» **Requirements**
Rewrite the rows below as a Markdown table with the columns Number and Row Text, numbering each line in order and skipping any blank lines. Start at the line that has "You are a computer-use agent." and stop after the line that has "click(679, 41)".

» **Listed entries**
◆ ◆ ◆

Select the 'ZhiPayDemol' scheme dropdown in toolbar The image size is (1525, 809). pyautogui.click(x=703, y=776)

◆ ◆ ◆

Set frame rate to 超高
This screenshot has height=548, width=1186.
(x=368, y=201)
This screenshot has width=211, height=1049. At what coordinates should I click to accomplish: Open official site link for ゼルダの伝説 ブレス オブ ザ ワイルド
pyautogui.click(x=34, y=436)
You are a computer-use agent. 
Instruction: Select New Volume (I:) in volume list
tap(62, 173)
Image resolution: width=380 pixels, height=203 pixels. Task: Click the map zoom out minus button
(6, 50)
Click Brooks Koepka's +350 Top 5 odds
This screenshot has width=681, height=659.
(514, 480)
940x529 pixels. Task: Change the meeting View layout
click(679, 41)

◆ ◆ ◆

» **Reply to the exercise**
| Number | Row Text |
|---|---|
| 1 | You are a computer-use agent.  |
| 2 | Instruction: Select New Volume (I:) in volume list |
| 3 | tap(62, 173) |
| 4 | Image resolution: width=380 pixels, height=203 pixels. Task: Click the map zoom out minus button |
| 5 | (6, 50) |
| 6 | Click Brooks Koepka's +350 Top 5 odds |
| 7 | This screenshot has width=681, height=659. |
| 8 | (514, 480) |
| 9 | 940x529 pixels. Task: Change the meeting View layout |
| 10 | click(679, 41) |